While the law effectively ended collective bargaining for most public workers, Walker did not go after private sector workers, even though as a state lawmaker in 1993 he sponsored a bill to make Wisconsin a right to work state. That would allow workers to forego paying dues even if they are covered by a union contract.

Questions about whether Walker still wants that to happen were raised after a video from January 2011 emerged last week in which he tells a wealthy donor that he's going to employ a "divide and conquer" strategy when taking on public sector unions. Walker refused Thursday to say whether he would sign or veto a right to work bill, skirting the question by saying he will make sure one never passes.

"We don't want to redo the debate we had last year," he said.

The collective bargaining fight made Walker a conservative hero. His campaign for the recall election has been bankrolled with massive donations from some of the country's biggest conservative donors, including $500,000 from Bob Perry of Texas, the financier who helped pay for the Swift Boat Veterans ads that attacked Massachusetts Sen.
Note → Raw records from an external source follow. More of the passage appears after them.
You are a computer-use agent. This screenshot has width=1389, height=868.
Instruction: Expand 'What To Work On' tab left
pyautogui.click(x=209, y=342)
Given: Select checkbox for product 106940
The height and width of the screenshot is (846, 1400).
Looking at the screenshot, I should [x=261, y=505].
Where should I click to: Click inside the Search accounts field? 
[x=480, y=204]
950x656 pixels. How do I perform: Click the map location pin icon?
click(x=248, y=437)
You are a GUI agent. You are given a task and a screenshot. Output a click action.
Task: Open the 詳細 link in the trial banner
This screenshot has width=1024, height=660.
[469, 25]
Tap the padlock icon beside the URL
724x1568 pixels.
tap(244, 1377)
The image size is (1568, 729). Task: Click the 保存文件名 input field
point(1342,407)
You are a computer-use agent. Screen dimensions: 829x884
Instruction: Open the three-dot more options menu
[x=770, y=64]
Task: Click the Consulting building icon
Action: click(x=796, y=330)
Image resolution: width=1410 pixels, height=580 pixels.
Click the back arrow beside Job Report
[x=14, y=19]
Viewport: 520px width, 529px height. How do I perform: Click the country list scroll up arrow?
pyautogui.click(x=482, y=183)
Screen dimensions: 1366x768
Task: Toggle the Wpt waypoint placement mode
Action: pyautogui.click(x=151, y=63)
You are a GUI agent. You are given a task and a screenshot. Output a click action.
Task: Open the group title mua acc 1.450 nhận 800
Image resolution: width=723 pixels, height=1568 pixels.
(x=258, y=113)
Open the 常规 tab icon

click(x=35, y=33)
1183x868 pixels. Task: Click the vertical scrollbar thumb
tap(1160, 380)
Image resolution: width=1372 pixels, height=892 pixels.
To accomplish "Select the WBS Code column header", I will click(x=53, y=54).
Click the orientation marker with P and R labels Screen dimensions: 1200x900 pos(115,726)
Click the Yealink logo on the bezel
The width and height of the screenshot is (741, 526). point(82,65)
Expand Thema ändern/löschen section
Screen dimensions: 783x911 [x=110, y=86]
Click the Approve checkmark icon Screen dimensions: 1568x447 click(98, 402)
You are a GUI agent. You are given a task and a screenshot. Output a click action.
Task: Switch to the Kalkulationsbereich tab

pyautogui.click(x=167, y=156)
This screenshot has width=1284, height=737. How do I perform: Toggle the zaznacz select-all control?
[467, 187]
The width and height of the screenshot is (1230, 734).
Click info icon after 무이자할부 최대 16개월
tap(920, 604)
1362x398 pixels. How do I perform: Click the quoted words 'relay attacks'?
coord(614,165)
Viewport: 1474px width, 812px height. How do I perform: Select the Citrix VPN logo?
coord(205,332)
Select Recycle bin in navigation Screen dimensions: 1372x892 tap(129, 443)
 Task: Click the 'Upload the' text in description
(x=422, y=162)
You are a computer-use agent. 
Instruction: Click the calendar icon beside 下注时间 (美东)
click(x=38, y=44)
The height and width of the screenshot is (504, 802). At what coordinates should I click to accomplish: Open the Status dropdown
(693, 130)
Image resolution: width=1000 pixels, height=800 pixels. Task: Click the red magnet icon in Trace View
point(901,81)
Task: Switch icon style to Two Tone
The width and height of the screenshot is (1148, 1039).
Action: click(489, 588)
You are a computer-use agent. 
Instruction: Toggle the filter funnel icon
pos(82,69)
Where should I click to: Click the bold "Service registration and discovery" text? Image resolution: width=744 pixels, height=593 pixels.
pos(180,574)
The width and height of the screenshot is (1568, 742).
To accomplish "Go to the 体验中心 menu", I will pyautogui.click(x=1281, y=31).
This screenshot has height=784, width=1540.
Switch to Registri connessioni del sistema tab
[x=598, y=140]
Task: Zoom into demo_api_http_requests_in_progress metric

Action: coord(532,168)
John Kerry during the 2004 presidential campaign.

But the issue that dominated Wisconsin politics last year has largely taken a back seat in recent days as Walker and Barrett prepare for a rematch of the 2010 race the governor won by 5 points.

When told that Walker wouldn't comment on the right to work bill, Barrett accused the governor of caring more about his rich donors than the people of Wisconsin.

"By refusing to say he would veto that legislation it sends a strong message that he does not want to fall out of grace with those people who are sending records amounts of money into the state for his campaign," Barrett said.

While the Democrat has pledged to work to undo the collective bargaining changes Walker enacted, he's also hammered the governor on his record in office the past 16 months, the $25 million in campaign donations that have mostly come from out of state, and his progress toward meeting a pledge to create 250,000 jobs by 2015.

Despite the attacks, a poll released Wednesday by the Marquette University Law School showed Walker slightly ahead of Barrett 50-44, with a 4.1 percentage point margin of error.

"I'm not afraid to lose," Walker said. "I plan to win, I'm running to win, but I'm not afraid to lose to do the right thing."

And if he does lose?

"I'll figure it out starting June 6," Walker said.


Associated Press writer Dinesh Ramde contributed to this report from Milwaukee.